LEIGH ANNE COUCH
The poet wants her to die, wants a bullet to find her temple. He writes in the margin with unnecessary pressure, her temple is like a thumbprint. The poet doesn’t want her to suffer. He wants pain and shutdown to be exact: a storm’s flash and roar stacking its violence overhead. But the poet can’t get the bullet out of the gun. He’s not stupid. That bullet’s got to be going pretty fast to shatter the car window and her skull. Maybe a killer waits at her exit; she slows down to read his cardboard sign, thinks, this man looks shattered, wonders, how does a puppy lose a leg. Oh, how the poet wants her to die and he doesn’t have to have a reason. Not enough people actually die in poems, not enough to account for all the dying found there. The poet, like her, just wants it to happen. He is bored with his own meager protestations that it’s not better to have loved. He is tired of the buff and shine. Most of all he is tired of words in the way all the time. The long white hallway of the page taunts him with more precision, more contact, and he just scrawls his graffiti: she sleeps the sleep of a petty thief, he scratches it out, she sleeps the sleep of a newborn. She is someone he could love. He aims the gun and fires.

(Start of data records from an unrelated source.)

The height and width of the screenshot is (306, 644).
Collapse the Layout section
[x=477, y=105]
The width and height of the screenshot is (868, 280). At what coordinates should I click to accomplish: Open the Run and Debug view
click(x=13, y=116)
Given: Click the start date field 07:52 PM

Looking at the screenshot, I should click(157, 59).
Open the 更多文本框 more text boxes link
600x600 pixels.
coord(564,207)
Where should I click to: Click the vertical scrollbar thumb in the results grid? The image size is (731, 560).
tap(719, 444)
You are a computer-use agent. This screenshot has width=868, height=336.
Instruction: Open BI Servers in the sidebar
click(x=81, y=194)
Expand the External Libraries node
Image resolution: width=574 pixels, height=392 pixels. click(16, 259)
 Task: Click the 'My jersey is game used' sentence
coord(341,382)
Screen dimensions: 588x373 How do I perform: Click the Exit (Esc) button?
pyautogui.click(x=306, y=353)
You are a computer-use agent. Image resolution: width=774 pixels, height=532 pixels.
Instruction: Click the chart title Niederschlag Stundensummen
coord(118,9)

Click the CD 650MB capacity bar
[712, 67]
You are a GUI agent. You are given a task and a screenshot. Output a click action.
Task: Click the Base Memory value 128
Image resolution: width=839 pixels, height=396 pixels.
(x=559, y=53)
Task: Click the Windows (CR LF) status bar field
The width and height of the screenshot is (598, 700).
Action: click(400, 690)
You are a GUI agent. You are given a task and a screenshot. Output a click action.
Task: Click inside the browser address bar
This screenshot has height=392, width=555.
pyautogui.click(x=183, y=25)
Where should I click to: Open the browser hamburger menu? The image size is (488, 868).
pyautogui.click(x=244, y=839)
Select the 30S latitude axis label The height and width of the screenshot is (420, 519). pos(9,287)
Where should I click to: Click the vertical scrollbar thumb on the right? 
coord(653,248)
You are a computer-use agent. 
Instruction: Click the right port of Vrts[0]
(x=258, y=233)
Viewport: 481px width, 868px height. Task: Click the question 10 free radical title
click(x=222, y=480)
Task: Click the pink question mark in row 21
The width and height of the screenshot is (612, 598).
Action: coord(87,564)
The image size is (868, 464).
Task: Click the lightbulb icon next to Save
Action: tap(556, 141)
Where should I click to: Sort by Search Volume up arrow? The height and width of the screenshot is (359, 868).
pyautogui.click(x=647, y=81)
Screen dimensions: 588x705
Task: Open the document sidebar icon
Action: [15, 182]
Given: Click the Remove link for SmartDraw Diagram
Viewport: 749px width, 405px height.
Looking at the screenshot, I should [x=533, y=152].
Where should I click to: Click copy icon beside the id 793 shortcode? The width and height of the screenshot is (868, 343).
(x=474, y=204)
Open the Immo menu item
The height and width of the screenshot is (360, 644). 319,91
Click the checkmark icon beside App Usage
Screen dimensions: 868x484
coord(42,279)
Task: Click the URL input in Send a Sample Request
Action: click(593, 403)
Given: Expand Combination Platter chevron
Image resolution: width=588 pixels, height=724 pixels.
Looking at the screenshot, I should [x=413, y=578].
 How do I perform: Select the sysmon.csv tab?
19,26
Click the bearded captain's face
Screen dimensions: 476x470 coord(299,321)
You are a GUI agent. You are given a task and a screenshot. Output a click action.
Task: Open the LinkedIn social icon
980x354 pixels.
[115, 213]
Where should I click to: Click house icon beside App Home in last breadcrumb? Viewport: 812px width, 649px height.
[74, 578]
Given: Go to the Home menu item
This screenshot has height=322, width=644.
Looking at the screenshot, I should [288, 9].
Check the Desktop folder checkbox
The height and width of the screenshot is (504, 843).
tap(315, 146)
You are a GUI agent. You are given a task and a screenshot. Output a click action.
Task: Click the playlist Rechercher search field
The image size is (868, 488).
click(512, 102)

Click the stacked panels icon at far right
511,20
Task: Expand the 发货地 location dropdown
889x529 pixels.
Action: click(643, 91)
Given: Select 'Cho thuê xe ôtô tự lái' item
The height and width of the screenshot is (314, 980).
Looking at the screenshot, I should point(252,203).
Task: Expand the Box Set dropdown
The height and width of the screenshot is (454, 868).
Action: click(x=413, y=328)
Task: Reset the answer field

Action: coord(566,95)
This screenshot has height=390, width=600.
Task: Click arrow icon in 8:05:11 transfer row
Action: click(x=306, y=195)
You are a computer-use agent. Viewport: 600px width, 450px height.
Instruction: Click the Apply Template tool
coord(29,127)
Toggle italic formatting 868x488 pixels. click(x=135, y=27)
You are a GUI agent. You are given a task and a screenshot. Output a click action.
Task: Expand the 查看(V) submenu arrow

Driving to work, the way is smooth,
each exit an opening. Others
pull over to watch like she’s a parade.
Before, the day was reluctant to take
her in, even the road resisted.
Before, it was enough to dictate
herself point A to point B, surprise
with point C, a video or soft-serve ice cream,
enough to plan her day aloud
like employee and CEO in one:
a paper-chain life of then, then, then.
You’ve seen her, the kind who does time
on the front end of hope, keeping it
trimmed, manageable, forcing the bloom.
She’s the subject, always in the room,
but loath to interfere, yes, loath,
these words cling to her like cat hair.
A bunker of good cheer, behind her
eyes you can almost see the mime’s
hands busily securing the box
keeping her from you. But today
she’s tuned to a different frequency.
The world will “toss her a bone,” and not
just with the absence of obstacles, a real
invitation, a sign she’s welcome here.
Her hands seize and whiten on the wheel,
fall awkwardly to her lap, everything in her
tightening, heavy with wonder at the last
event: to press the gas to the floor.
Then all sensations disperse like sparrows
flushed out by hounds, then the generator’s hum
ceases, then the oil derrick in her chest
slows its bowing up and down, then
the economical car nearly paid off
lists into the median, scrapes the guardrail
without enough force to spark, the car
stops moving, the engine doesn’t, radio
news drones on. Having no
idea how tired she’d become—
by her own dreams put to sleep.
Pulling slowly back onto
the freeway in early morning traffic,
she’s shaken, embarrassed, not a mark
on her of your ever having been there.